## [ai-geostats] Re: Sill versus least-squares classical variance estimate

Expand Messages
• Meng, You wan t to have an evenly spaced sample pattern for you estimation of the variance, if you use samples within range of each others then these are
Message 1 of 18 , Dec 8, 2004
Meng,

You wan't to have an evenly spaced sample pattern for you estimation
of the variance, if you use samples within range of each others then these
are clusters of samples which will overweight that area, hence by removing
samples below the range, you remove "clusters" of samples.

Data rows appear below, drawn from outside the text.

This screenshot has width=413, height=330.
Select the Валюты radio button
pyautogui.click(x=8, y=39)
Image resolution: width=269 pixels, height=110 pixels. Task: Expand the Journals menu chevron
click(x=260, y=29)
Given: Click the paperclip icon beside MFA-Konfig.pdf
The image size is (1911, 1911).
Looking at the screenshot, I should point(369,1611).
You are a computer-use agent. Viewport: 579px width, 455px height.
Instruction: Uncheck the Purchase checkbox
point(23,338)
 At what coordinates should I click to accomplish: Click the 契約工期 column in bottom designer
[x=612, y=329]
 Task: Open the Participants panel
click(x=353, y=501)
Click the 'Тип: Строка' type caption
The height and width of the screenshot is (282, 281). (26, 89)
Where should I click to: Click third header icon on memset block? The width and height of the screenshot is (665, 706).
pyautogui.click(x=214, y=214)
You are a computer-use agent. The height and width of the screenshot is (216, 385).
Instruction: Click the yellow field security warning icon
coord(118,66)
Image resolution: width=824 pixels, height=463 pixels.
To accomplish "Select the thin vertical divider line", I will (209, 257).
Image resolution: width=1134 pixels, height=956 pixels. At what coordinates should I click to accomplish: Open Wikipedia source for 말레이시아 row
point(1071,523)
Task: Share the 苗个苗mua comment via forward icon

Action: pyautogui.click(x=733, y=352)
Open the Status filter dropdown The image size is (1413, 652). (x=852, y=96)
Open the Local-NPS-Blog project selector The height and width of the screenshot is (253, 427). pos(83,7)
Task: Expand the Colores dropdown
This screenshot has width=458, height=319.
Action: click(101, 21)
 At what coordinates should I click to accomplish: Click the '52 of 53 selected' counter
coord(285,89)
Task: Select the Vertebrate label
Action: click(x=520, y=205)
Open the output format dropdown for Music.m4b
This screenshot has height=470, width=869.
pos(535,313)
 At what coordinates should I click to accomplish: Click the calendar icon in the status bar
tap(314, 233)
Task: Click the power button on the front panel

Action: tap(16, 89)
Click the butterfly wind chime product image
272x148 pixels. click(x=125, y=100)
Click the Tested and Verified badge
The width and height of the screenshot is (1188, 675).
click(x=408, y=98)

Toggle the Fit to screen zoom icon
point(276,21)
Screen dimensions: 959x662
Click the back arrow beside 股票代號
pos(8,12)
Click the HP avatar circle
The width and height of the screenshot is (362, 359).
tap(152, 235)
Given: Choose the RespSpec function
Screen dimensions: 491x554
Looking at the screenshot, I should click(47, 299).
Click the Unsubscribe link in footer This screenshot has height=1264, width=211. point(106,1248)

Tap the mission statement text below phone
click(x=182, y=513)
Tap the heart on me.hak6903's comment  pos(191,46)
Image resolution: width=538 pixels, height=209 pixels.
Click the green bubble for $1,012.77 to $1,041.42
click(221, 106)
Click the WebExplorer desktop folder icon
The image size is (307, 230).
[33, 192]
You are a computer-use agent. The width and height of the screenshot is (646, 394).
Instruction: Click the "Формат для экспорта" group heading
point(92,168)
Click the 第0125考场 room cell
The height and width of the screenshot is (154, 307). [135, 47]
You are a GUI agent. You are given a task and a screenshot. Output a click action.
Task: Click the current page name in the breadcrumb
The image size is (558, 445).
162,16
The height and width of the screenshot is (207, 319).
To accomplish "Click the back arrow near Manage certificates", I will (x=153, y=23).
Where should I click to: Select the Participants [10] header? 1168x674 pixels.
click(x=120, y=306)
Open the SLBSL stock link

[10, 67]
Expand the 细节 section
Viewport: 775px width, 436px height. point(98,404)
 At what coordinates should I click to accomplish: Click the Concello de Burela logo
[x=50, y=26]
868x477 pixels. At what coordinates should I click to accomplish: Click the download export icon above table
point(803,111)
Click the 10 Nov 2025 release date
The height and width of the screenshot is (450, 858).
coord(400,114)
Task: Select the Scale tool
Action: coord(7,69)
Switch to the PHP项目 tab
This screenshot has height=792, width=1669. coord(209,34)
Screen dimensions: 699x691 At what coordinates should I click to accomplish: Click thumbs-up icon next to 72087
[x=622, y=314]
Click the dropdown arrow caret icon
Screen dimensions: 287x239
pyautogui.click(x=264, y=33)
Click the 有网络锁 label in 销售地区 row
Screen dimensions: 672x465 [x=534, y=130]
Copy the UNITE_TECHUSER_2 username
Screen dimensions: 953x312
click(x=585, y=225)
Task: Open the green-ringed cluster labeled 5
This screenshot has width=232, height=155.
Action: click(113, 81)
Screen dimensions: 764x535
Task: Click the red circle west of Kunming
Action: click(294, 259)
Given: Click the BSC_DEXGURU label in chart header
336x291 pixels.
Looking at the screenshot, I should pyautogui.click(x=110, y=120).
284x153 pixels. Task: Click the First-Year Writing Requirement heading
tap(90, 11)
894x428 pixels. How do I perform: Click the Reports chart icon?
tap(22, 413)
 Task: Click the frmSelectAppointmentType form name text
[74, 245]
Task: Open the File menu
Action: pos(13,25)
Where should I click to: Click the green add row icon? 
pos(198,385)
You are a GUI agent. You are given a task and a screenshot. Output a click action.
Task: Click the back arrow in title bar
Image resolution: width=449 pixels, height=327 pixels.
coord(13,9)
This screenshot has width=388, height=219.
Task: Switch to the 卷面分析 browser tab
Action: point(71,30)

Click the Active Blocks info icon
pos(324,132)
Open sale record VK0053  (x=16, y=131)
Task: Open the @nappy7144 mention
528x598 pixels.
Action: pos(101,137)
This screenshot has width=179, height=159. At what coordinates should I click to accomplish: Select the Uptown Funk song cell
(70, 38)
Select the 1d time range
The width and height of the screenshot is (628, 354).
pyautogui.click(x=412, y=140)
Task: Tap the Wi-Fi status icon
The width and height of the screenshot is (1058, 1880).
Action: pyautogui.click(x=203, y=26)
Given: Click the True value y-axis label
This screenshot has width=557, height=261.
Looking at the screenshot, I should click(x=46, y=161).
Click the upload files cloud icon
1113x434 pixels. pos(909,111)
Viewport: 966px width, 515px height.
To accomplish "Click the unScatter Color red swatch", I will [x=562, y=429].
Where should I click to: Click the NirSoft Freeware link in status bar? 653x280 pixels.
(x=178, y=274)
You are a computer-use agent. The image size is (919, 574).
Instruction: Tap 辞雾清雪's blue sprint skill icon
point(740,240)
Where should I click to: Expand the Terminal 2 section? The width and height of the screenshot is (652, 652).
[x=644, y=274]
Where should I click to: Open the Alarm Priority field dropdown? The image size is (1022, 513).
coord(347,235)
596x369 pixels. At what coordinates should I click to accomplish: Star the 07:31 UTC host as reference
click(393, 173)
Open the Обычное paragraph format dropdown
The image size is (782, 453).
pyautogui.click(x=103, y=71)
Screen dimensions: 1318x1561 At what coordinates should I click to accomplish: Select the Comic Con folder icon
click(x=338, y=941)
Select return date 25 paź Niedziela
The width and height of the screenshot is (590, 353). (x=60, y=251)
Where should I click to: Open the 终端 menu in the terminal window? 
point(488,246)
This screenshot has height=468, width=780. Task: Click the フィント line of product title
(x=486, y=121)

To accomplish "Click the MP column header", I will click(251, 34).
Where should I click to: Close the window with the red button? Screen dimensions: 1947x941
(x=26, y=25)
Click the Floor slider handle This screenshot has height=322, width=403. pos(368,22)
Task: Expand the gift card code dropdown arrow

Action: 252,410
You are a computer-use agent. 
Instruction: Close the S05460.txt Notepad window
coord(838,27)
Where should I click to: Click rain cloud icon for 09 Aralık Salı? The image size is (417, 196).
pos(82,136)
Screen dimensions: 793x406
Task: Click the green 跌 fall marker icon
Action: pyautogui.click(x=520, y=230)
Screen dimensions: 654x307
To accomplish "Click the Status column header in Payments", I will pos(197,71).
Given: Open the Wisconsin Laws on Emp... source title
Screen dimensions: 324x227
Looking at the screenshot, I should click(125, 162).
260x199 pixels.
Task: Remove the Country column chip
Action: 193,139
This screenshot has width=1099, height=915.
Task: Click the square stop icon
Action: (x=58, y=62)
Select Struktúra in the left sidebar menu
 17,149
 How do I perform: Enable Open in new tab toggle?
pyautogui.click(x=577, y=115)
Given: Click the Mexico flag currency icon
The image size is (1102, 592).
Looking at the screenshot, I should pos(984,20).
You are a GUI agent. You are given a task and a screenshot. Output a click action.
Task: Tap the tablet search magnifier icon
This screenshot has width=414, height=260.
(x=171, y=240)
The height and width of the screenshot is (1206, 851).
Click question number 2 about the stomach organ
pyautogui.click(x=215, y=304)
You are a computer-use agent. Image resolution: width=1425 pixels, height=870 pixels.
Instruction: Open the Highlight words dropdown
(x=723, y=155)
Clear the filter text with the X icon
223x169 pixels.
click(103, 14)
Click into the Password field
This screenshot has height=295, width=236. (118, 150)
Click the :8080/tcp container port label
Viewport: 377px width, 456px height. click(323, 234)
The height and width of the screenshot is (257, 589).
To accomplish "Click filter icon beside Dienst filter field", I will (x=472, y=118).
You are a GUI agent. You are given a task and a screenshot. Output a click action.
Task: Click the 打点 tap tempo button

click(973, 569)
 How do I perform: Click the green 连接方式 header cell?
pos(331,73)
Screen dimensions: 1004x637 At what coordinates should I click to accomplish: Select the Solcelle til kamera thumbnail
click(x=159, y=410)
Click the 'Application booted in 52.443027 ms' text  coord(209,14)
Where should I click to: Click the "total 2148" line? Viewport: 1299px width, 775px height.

A common
method of performing statistics on spatial data is first to perform data
declustering, than calculate your statistics, however as Isobel points
out a fast way to do this is remove samples below the range.

Digby
• Dear Meng-Ying, It s not that you are defining variance to be the variance of data to be data beyond the range of the variogram. Say you have a panel made up
Message 2 of 18 , Dec 8, 2004
Dear Meng-Ying,

It's not that you are defining variance to be the variance of data to be
data
beyond the range of the variogram. Say you have a panel made up of a
1 million samples which covers the entire panel, then you select 1000
samples
to estimate the variance. If two samples of the thousand are within range of
each other (close and similar value), then you are effectively doubling up
on one of the samples, so to give a better representation of the 1 million
samples you are better to remove the doubled up sample, giving 999
samples to estimate the variance of the 1 million. This will give a better
estimate of the variance you could calculate from the million by the least
squares classical method, which is what Isobel was saying.

Regards Digby
• Meng-Ying No, I do not think we are communicating. The variance of data values is not affected by correlation between the sample values. The estimated variance
Message 3 of 18 , Dec 8, 2004
Meng-Ying

No, I do not think we are communicating.

The variance of data values is not affected by
correlation between the sample values.

The estimated variance for the population IS affected
by correlation between the sample values. Statistical
inference about the population is based on the
assumption that samples were taken randomly and
independently from that population.

It is the process of estimation of unknown parameters
by classical statistical theory which requires these
assumptions.

Geostatistical inference does not require absence of
correlation, quite the contrary. The semi-variogram
graph is constructed on the assumption that there is a
correlation between samples and that this depends on
distance and direction between the pair of samples.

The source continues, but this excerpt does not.